Lesetext
------------------------------

Glanzvoller Abschluss der Spielzeit mit Gustav Mahlers 8. Sinfonie

Mehr als 40 Jahre war die 8. Sinfonie Es-Dur von Gustav Mahler (1860 – 1911) in Dortmund nicht mehr zu hören gewesen. Es war das wichtigste Werk des Komponisten und der Höhepunkt seines Schaffens und sprengte alle bis dahin bekannten Maßstäbe.

Im hiesigen Konzerthaus entführte Dortmunder Philharmoniker unter der schwungvollen Leitung von Generalmusikdirektor Gabriel Feltz ihr Publikum zum Abschluss der Spielzeit mit der außergewöhnlichen Sinfonie im 10. Konzert am 03. und 04. Juli 2018 ins „himmel_reich“. Ars tremonia war am 03.07.2018 mit dabei.

------------------------------

Bereitgestelltes Material
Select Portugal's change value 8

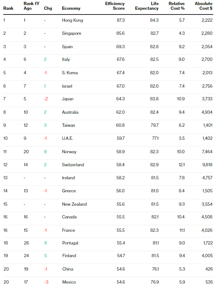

------------------------------

Deine Aufgaben
(a) Wie lange war Mahlers 8. Sinfonie laut dem Lesetext in Dortmund nicht mehr zu hören gewesen?
(b) Erläutere anhand des Lesetexts, was die 8. Sinfonie zu einem so herausragenden Werk Mahlers macht.

Lösungen im Einzelnen
(a) Mehr als 40 Jahre.

(b) Sie war das wichtigste Werk des Komponisten und der Höhepunkt seines Schaffens. Außerdem sprengte sie alle bis dahin bekannten Maßstäbe.